> [Requirement]:
Return, with both end lines included, exactly what the data below holds from the line with "Select the Total power label" through the line with "Open the Annonce offici... event on the 15th", though not the pictures.

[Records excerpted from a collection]
....
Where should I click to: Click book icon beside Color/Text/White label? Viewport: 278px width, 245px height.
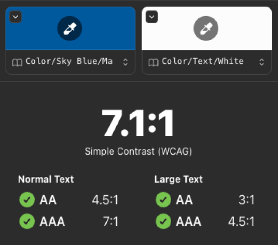pyautogui.click(x=154, y=62)
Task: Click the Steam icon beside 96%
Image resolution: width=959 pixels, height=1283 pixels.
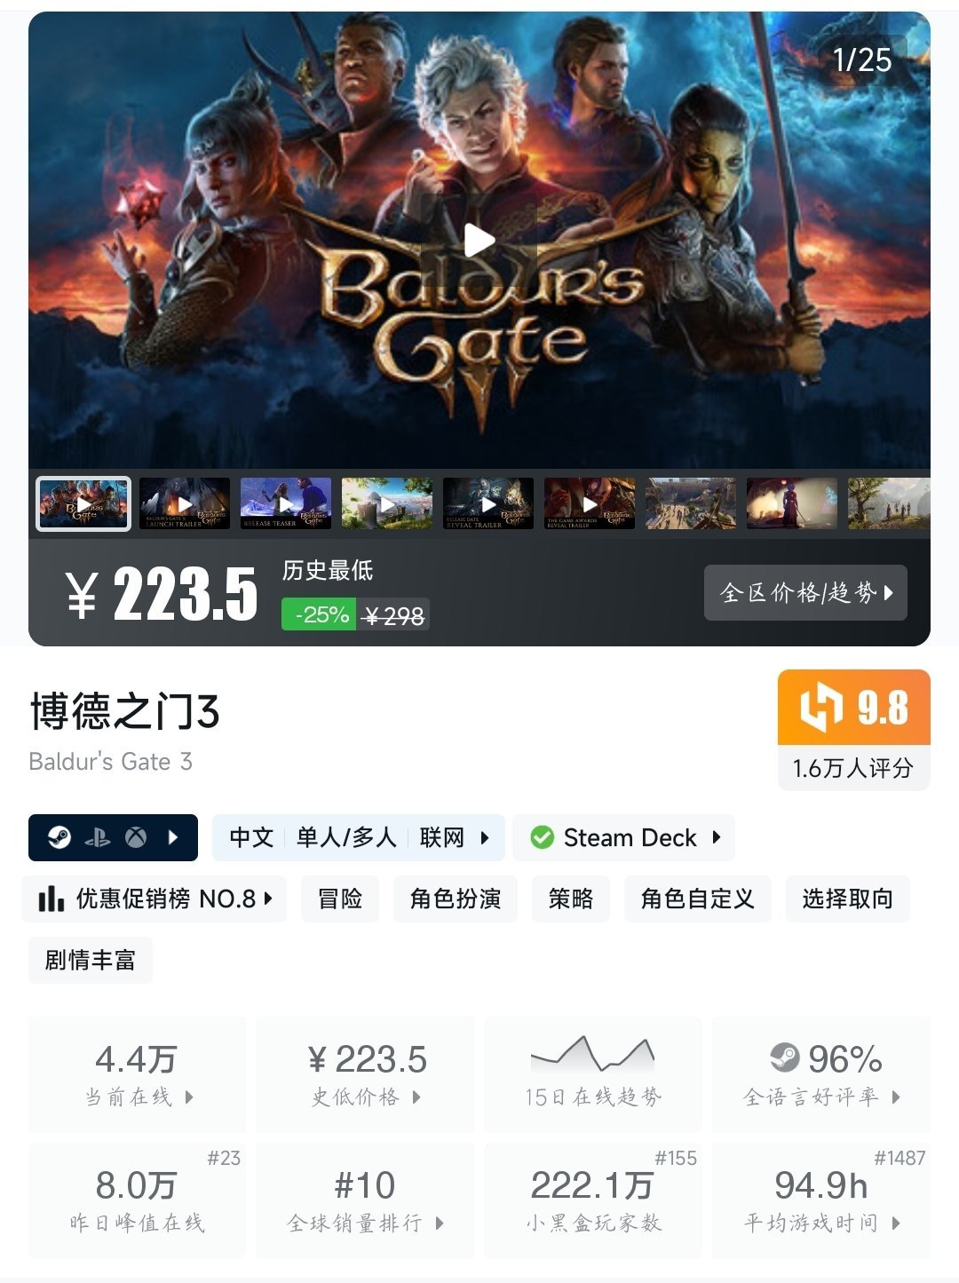Action: (x=784, y=1057)
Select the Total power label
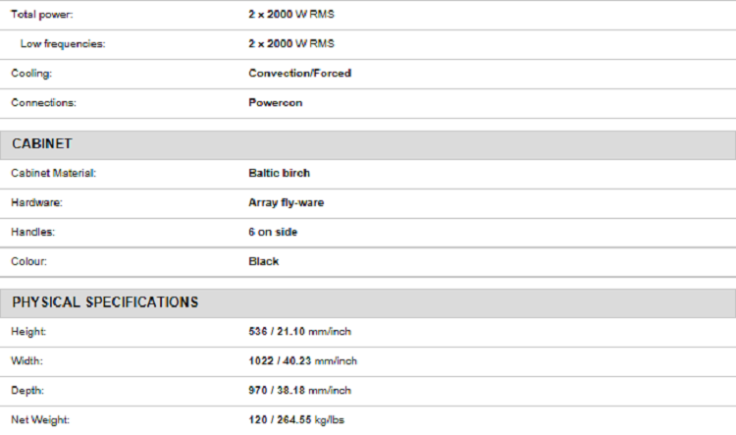The height and width of the screenshot is (435, 736). (41, 16)
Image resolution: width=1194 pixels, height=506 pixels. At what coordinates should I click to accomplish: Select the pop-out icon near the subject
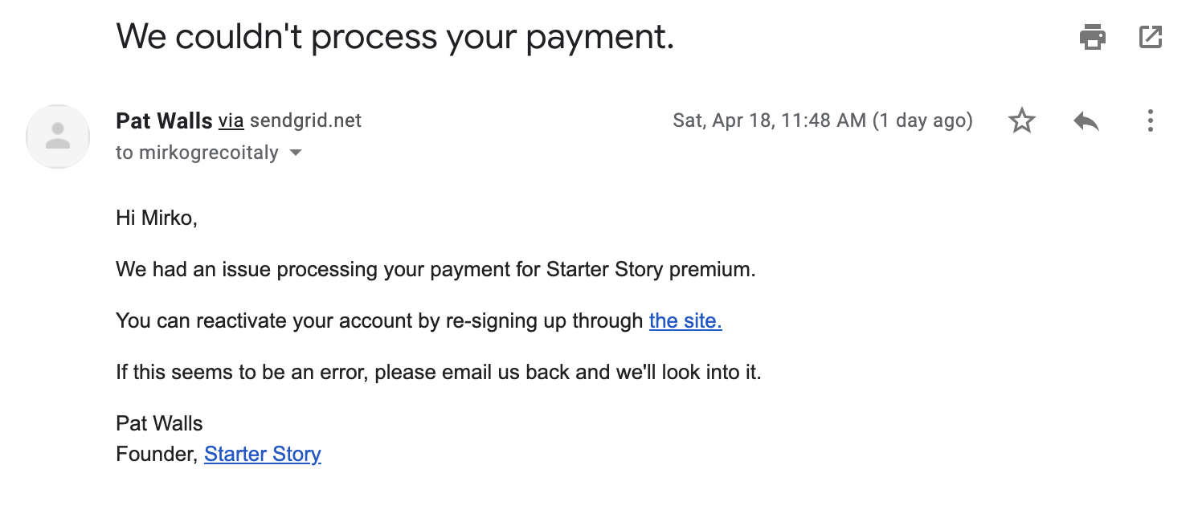coord(1151,37)
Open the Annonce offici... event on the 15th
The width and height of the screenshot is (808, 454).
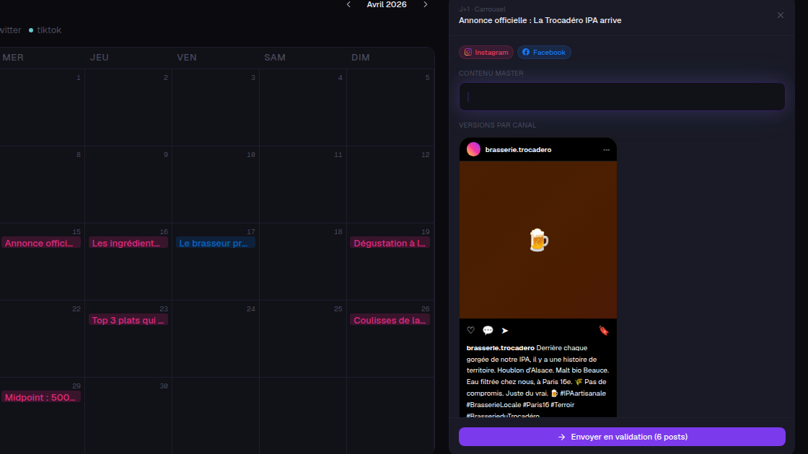40,243
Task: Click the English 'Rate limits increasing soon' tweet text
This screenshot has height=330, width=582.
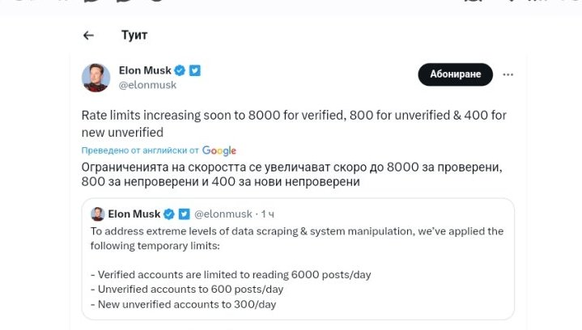Action: pos(294,123)
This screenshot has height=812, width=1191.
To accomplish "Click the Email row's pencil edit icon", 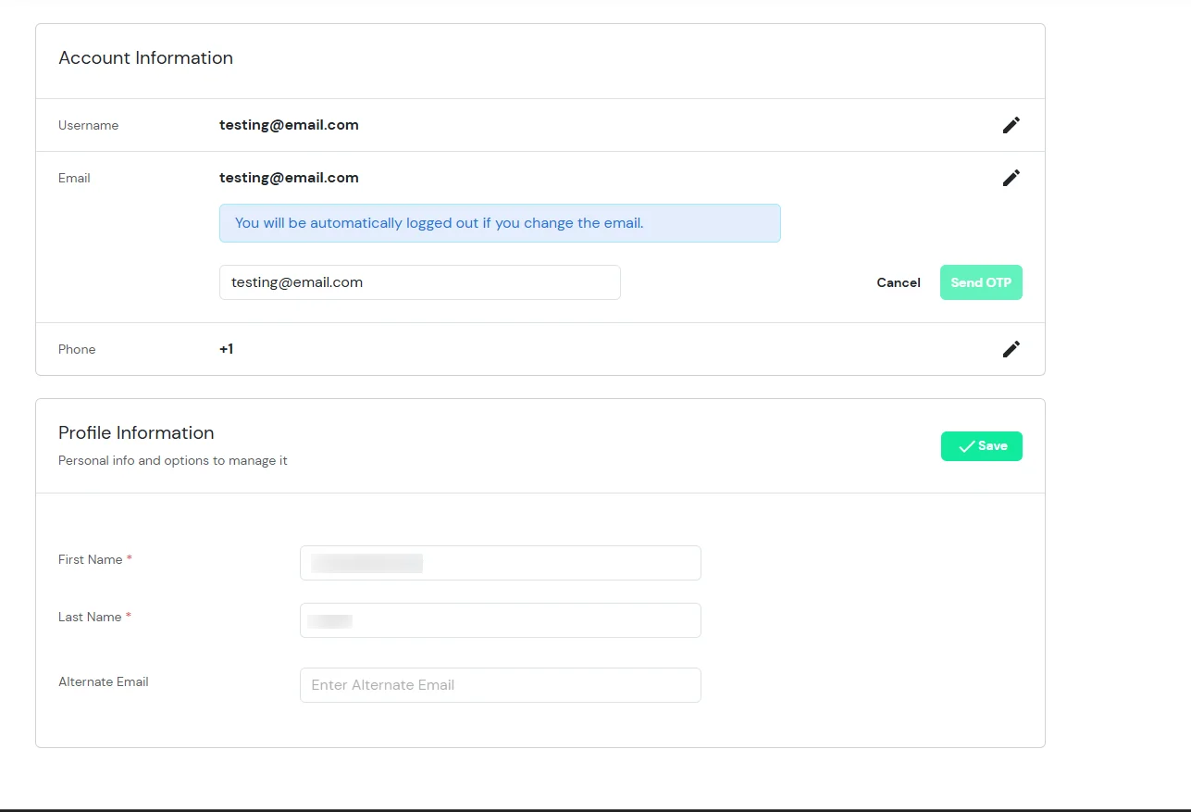I will (x=1011, y=177).
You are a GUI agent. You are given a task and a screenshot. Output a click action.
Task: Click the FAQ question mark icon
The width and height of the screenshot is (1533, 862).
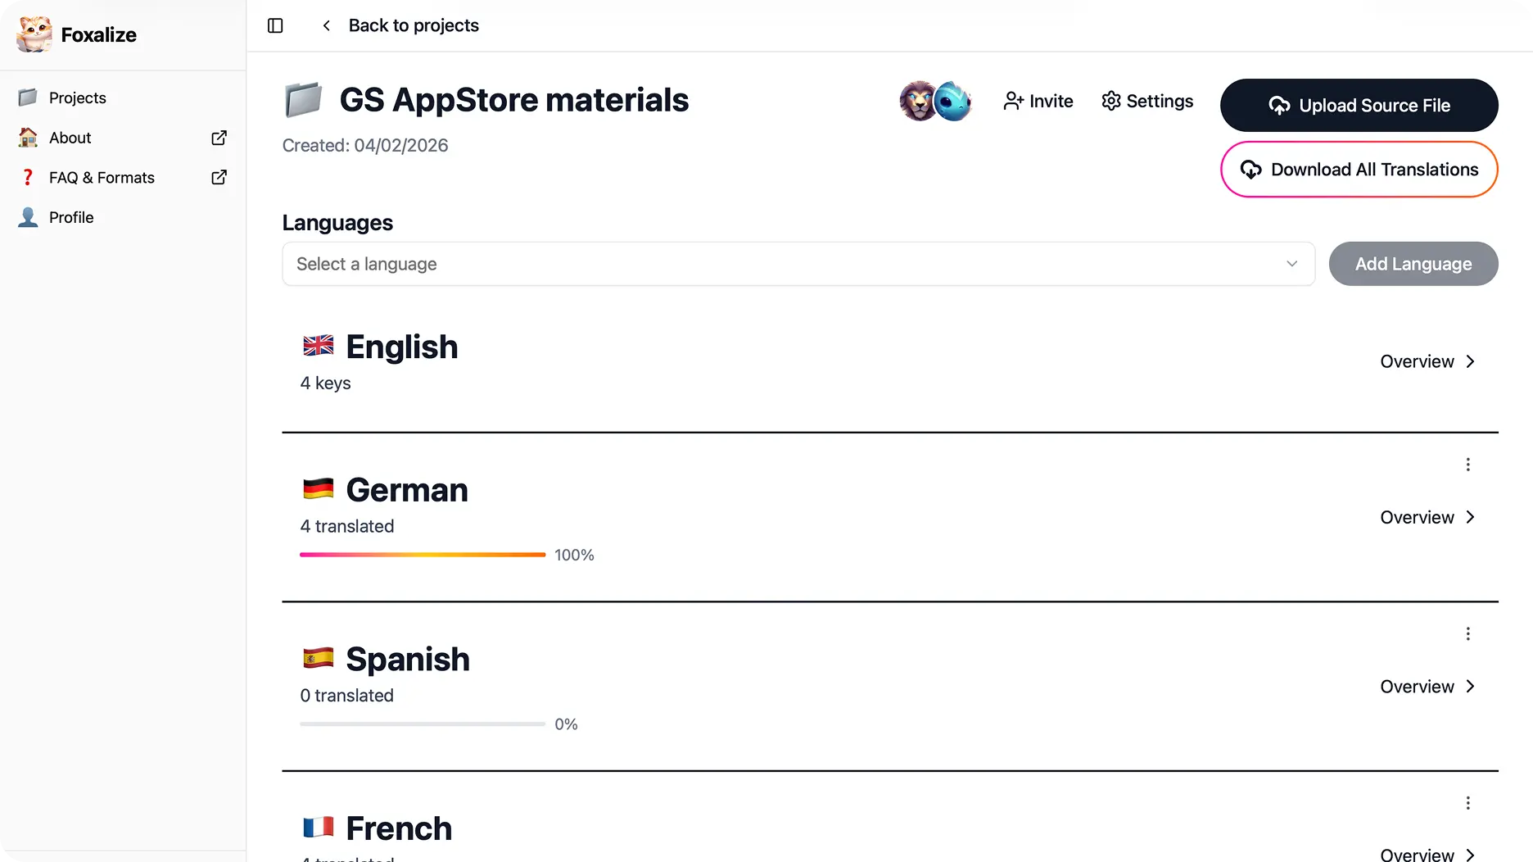tap(27, 177)
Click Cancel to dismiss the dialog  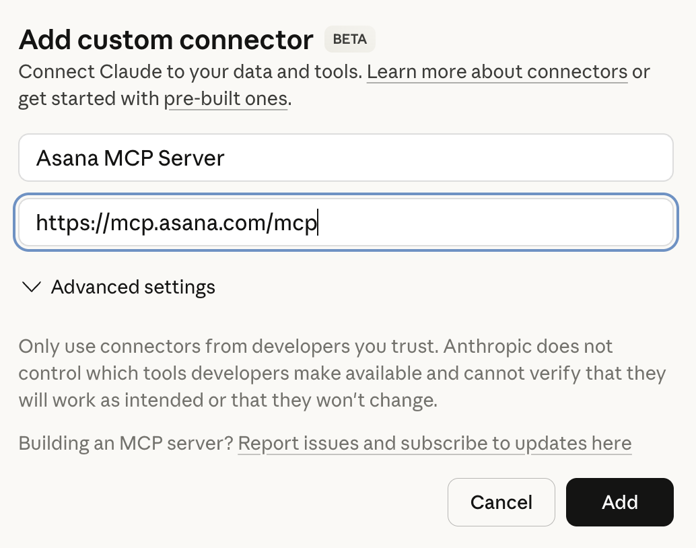tap(501, 502)
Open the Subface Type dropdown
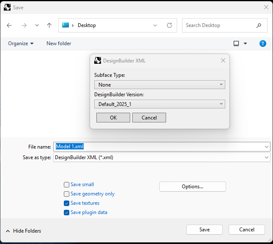 159,85
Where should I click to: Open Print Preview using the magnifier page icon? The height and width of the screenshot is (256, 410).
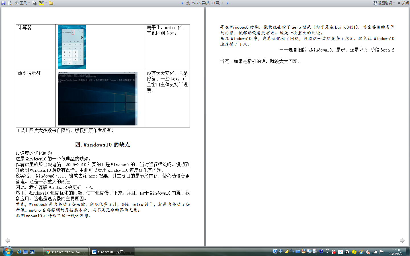tap(10, 3)
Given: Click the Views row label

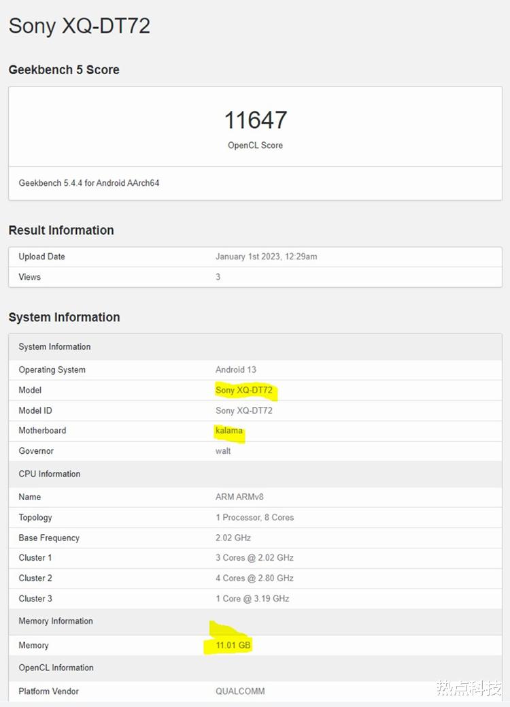Looking at the screenshot, I should tap(30, 277).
....
> [Problem solution]:
Select the Total power label
The height and width of the screenshot is (435, 736). (41, 16)
Image resolution: width=1194 pixels, height=506 pixels. At what coordinates should I click to accomplish: Select the pop-out icon near the subject
coord(1151,37)
Open the Annonce offici... event on the 15th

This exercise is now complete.